When I got to the end of this post I was all, What?! No comments? Crazy.
This is awesome. And I share your love for Kristin Hersh (or at least some significant fraction of your love). I remember being 17 or 18, too young to get into the local club in Long Beach (Bogart’s, now long gone), but going anyway so I could stand outside and listen to Throwing Muses’ set (I also did that for Mudhoney, Screaming Trees, and My Bloody Valentine). Kristin Hersh was always the coolest.
Thanks, Jeremy. Did I offend everybody, or what? Maybe it’s just a really busy Wednesday?
Rachel, this is a fantastic post, The first part of your post reminded me of when I used to work at a non-profit environmental organization back in the late 80’s that was situated above a feminist bookstore. I’ve always been interested in the feminist pro- and anti-porn arguments; while reading your post I was wondering to myself which direction things have gone of late in that regard.
I have a love/hate thing with Kristen Hersh – I think she’s brilliant and I love some of her stuff, but some of it grates on me too. Also, my understanding is that she’s bipolar, not schizophrenic, (which means she can still function with whatever medication she’s on).
Rachel, it’s a slow comments time at TGW, that’s all! This is a great post, so insightful and fun to read. Funny to think back at how all this stuff blew our minds when we were in college – so new and unlike everything else we had read / seen / been exposed to. Pun intended.
(One of the more surreal road-not-taken experiences of my life was being propositioned by Kathy Acker in a ladies’ rest room. But that’s a topic for a stand-alone post.)
Hellooo! I hope you’re planning on writing this post soon.
I, too, enjoyed this post, particularly your coming-of-age experience with the RE:SEARCH book as desirable contraband that necessitated procurement via special means.
As to the different book titles, I wonder if the US publisher thought Paradoxical Undressing would go over the heads of US book buyers. The European cover looks a lot like a 4AD record cover to me; the fonts are identical. I wonder if the US publisher thought that Gil Hernandez was more familiar and attractive for US customers.
===
## What you need to do
1 > In the blog comments, what was the name of the Long Beach club where the commenter stood outside to hear Throwing Muses?
2 > Translate this sentence from the blog comments into Spanish: "Kristin Hersh was always the coolest."
3 > Resume the blog comments about Kristin Hersh from the point where they stop.

## Extracted records
===
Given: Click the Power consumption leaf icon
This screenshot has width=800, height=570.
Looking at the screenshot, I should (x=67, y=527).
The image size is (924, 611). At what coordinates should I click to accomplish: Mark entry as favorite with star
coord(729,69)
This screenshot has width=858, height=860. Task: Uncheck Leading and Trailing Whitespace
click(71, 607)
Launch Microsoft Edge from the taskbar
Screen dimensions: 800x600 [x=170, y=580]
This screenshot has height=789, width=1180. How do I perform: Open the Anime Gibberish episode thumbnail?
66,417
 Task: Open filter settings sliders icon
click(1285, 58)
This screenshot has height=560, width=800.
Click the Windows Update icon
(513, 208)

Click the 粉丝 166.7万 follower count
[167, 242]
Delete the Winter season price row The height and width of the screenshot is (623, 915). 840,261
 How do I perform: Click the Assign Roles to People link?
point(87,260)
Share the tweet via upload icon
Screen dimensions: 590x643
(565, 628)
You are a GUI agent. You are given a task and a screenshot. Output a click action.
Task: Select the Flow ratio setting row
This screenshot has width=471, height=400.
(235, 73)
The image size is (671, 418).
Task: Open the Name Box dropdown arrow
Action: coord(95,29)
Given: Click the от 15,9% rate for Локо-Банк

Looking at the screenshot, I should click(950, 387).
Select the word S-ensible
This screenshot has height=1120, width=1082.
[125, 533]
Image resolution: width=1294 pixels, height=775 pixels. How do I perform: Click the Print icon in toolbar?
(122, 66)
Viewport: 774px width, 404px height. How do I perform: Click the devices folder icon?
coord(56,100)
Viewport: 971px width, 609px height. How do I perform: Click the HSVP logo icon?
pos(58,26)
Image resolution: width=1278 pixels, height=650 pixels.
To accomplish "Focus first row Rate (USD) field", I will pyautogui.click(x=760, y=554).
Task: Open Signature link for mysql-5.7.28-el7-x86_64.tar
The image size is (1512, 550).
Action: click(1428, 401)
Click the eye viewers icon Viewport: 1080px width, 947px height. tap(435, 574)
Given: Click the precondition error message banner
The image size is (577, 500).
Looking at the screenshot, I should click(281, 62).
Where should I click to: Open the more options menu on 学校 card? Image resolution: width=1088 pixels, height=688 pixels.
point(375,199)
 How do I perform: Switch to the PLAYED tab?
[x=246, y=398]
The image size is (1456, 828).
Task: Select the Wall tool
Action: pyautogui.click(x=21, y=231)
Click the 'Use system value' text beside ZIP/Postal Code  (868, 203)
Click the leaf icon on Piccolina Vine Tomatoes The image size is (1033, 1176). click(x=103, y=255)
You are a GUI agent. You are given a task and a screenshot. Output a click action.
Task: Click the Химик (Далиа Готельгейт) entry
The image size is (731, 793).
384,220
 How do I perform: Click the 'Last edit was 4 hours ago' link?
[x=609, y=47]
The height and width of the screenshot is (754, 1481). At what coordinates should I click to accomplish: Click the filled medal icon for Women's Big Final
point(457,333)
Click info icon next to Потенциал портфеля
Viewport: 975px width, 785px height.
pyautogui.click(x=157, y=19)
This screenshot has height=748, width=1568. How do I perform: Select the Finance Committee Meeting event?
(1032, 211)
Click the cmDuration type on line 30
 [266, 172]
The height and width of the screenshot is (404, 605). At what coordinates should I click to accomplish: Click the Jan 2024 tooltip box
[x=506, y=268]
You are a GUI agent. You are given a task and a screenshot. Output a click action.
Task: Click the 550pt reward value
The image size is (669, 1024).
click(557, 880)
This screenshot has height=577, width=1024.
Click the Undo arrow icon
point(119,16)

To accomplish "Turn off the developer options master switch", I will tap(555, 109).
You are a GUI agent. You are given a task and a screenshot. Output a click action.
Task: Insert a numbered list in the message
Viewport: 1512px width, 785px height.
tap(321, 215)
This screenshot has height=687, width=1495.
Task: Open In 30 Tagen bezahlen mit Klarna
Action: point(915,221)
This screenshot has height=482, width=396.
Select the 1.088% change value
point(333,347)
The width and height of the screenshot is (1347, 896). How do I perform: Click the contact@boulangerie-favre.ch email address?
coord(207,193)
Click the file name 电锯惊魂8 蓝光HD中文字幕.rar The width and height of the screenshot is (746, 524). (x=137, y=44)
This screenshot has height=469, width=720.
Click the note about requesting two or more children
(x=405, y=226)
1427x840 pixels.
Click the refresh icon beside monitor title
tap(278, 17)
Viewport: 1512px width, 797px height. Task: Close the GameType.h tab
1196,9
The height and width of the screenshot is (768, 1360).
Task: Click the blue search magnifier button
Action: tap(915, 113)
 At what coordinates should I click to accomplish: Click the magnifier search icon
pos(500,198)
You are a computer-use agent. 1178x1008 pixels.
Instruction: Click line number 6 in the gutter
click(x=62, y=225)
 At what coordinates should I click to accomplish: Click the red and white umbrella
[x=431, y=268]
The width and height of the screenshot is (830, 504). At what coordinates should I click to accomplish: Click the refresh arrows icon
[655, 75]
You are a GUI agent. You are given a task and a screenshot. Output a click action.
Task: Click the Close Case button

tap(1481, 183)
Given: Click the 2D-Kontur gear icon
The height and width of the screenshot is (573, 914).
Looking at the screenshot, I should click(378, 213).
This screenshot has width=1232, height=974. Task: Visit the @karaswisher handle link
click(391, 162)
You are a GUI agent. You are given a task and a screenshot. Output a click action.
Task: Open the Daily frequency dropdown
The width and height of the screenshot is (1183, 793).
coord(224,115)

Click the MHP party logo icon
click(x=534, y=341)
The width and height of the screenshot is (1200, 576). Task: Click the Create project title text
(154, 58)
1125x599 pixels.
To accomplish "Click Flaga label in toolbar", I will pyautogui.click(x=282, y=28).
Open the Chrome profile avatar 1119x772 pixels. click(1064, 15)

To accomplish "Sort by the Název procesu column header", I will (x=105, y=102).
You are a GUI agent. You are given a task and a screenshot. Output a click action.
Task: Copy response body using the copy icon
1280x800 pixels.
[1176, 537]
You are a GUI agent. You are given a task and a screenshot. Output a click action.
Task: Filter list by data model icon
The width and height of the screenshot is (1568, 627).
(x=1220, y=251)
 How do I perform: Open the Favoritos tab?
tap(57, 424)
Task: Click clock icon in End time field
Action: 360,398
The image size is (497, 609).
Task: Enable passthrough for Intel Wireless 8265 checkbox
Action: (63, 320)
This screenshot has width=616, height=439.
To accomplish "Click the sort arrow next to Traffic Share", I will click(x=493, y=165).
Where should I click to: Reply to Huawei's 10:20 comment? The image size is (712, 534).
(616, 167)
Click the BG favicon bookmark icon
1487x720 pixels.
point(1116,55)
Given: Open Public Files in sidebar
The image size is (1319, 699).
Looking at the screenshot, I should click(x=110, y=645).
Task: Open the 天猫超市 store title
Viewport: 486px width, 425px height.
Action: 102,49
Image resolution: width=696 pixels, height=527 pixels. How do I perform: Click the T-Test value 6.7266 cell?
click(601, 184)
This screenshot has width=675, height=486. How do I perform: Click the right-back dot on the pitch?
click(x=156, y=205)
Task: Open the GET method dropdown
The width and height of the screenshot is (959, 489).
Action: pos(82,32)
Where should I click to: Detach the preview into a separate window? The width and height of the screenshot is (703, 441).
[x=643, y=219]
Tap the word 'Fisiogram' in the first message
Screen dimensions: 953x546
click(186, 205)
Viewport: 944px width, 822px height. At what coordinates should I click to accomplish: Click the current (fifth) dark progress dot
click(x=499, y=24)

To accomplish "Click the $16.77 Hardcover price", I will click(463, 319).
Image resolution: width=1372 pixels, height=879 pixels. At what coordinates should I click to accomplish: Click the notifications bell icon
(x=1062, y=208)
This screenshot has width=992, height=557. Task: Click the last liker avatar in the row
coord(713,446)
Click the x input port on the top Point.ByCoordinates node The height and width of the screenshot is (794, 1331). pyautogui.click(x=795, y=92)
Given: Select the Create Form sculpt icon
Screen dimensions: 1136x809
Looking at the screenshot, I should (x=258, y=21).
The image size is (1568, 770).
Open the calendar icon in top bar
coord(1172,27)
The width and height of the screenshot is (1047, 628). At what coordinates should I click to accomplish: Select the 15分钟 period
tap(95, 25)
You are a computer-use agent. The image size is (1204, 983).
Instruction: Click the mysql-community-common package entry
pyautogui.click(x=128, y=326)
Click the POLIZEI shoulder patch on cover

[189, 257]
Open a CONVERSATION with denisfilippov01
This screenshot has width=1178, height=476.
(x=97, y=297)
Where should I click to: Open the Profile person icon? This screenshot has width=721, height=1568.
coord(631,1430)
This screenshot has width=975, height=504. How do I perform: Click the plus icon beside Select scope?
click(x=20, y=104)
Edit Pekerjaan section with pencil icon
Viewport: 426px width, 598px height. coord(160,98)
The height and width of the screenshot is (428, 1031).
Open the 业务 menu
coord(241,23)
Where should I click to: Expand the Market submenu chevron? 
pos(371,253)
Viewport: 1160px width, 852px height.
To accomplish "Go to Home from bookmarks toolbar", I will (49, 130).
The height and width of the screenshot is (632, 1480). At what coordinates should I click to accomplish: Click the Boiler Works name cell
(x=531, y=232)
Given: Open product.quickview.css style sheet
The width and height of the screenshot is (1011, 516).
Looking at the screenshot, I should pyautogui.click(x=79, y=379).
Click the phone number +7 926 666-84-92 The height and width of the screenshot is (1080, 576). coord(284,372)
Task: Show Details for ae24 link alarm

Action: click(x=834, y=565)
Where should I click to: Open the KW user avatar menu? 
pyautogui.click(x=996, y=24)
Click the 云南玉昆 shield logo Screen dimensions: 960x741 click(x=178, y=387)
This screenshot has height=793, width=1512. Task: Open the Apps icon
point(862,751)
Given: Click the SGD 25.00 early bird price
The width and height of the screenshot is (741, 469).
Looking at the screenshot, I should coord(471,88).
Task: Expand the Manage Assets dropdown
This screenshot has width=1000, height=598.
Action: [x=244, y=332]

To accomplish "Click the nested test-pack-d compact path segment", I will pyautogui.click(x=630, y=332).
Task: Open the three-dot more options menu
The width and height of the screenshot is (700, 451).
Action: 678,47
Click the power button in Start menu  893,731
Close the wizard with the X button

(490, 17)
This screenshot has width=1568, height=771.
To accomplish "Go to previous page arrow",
===
## Replies
1 > Bogart's

2 > Kristin Hersh siempre fue la más genial.

3 >
Ha ha, Tim. That reminds me of the great play “Heteroglossia,” which was horribly filmed and sold to U.S. audiences as “Nell,” which presumably looked better on a marquee.
J-Man, you are very astute. KH was never schizophrenic, only diagnosed that way. I think way too much has been made of her condition by journalists looking for an angle. She handles it really beautifully in the book.
LP, what I wouldn’t give to have a time machine to witness some of your collegiate mind expansion. (Ahem.)
Thank you, Rachel. Health insurance pales…
I don’t think #7 is a sockpuppet, you guys. Susie Bright is *just that cool.*
Dang. It’s an honor to be read by her.
I looked at this post right after it went up – I stared at the Medusa cover and knew I needed to find a space to read and watch and consider everything for more than the few minutes before work. A million crazy days later I just spent the time I wanted to spend. Although it meant a slow comment day, I am glad I waited. I loved reading and watching this. I did not have Susie Bright growing up, but I was obssessed by biographies of women. Ancient goddesses, saints, historical figures, actresses, literary characters; and the more “complicated” they were the better. They were living, breathing sisters for me in spite of being made from words and whatever pictures or illustrations I could find. When I finally took a feminist theory class in college and they bemoaned the lack of female role models, I looked at them incredulously, as if they were personally insulting my girls Hera and Joan and Eleanor. I eventually got their point – but I still maintain, when you find those women that inspire you, they fill up space, they shake you up and you never forget.
PS – Kristen Hersh’s version of Cat Steven’s “Trouble” is one of my favorite covers of all time.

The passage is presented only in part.